CONSIGNE:
Recopiez mot pour mot le passage de l'article sur la prise de parole des femmes, en commençant par « L’importance de la libération » et en allant jusqu'à « la société [1]. ».

L’importance de la libération de la parole pour les femmes*: créer des contextes favorables à F-information et à la bibliothèque Filigrane
Depuis le mouvement MeeToo en 2017 et plus récemment avec des procès internationaux (procès des viols de Mazan, l’affaire Abbé Pierre, les procès de Depardieu ou encore de Christophe Ruggia), de nombreuses victimes de violences sexiste et sexuelles ont pris la parole. Leurs dénonciations posent la question de comment la somme de récits intimes peut former un mouvement, créer un débat et transformer la société [1].
Si ce n’est bien sûr pas facile de rendre publique son histoire dans une société et un cadre judiciaire encore imprégnés de sexisme [2], nous parlerons dans cet article de la force que la prise de parole peut donner. Nous évoquerons les situations que nous rencontrons à F-information dans lesquelles les femmes parlent, dénoncent, s’engagent, parfois lors d’une consultation, parfois au sein d’un groupe de parole, et parfois en public. La Grève féministe qui a lieu chaque année le 14 juin en Suisse est d’ailleurs un espace de prise de parole public essentiel.
A F-information et à la bibliothèque Filigrane, nous tentons à notre échelle de créer différents espaces pour que celles qui le souhaitent puissent être écoutées et se sentir libres et légitimes de parler. Même si les prises de parole auxquelles nous assistons ne sont pas médiatisées comme les procès cités plus haut, nous constatons qu’elles sont sources d’empouvoirement pour les femmes* que nous accompagnons. Nous avons également conscience de l’importance du cadre d’écoute : respect, bienveillance, non jugement, empathie. Avec comme postulats de départ, celui de croire la victime et celui de prendre position contre la violence.
Faire le pas de parler en consultation
Nous nous concentrerons ici sur les situations où les consultantes parlent de violences, qu’elles soient physiques, psychologiques, sexuelles, économiques ou encore administratives. Sachant qu’à chaque fois qu’une femme exprime une opinion (ou adopte un comportement) qui va à l’encontre des injonctions socioculturelles, il s’agit d’une « libération » et donc d’une « libération de la parole ». Ainsi, le fait de témoigner aide globalement à se sentir moins seule et plus légère.
Concernant les victimes de violences domestiques qui viennent en consultation, il est évident qu’expliquer ce qu’elles vivent déclenche souvent de la tristesse, de l’angoisse, de la colère. En une heure de consultation, on n’observe donc pas toujours directement les bienfaits de la parole sur l’état de la personne. Il faut parfois un temps plus long et de nouvelles consultations pour voir le chemin que la personne a parcouru depuis le moment où elle a parlé.
Dans d’autres cas, les personnes disent éprouver du soulagement et avoir d’avantage confiance à partir du moment où elles ont parlé car elles mettent des mots sur leur situation et la comprennent mieux, sortent avec des pistes d’action, trouvent de la validation, de l’écoute, du soutien. La plupart disent qu’elles auraient souhaité venir plus tôt.
L’importance de la posture professionnelle
Concernant la posture professionnelle à adopter lorsqu’on est témoin d’un récit de violence, il nous semble important d’abord de laisser parler librement la personne et de ne pas définir à sa place si tel ou tel comportement est effectivement un comportement violent. Le fait de toujours valider leur expérience et leurs ressentis, mais aussi de se montrer empathique, sont essentiels.

DONNÉES FOURNIES:
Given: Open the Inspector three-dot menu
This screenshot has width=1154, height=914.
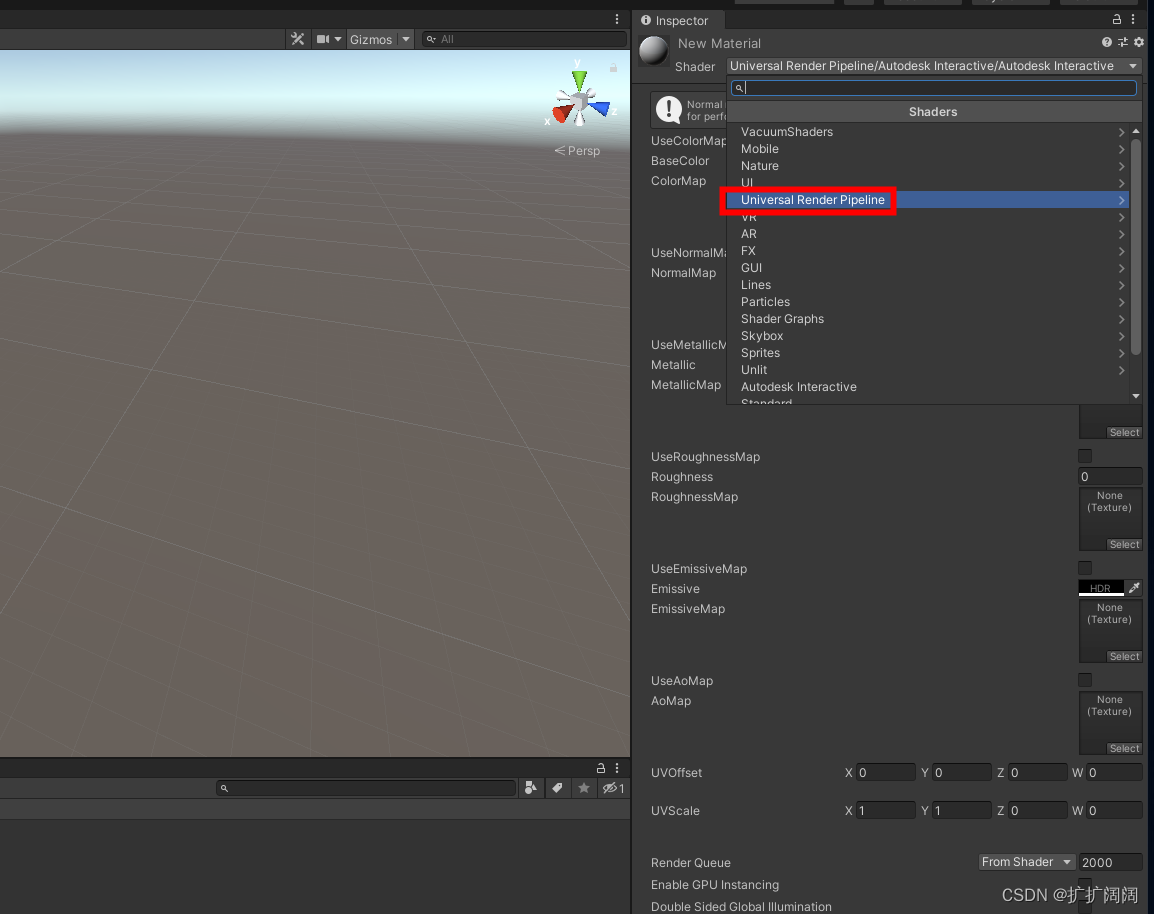Looking at the screenshot, I should coord(1132,19).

BONNE RÉPONSE:
L’importance de la libération de la parole pour les femmes*: créer des contextes favorables à F-information et à la bibliothèque Filigrane
Depuis le mouvement MeeToo en 2017 et plus récemment avec des procès internationaux (procès des viols de Mazan, l’affaire Abbé Pierre, les procès de Depardieu ou encore de Christophe Ruggia), de nombreuses victimes de violences sexiste et sexuelles ont pris la parole. Leurs dénonciations posent la question de comment la somme de récits intimes peut former un mouvement, créer un débat et transformer la société [1].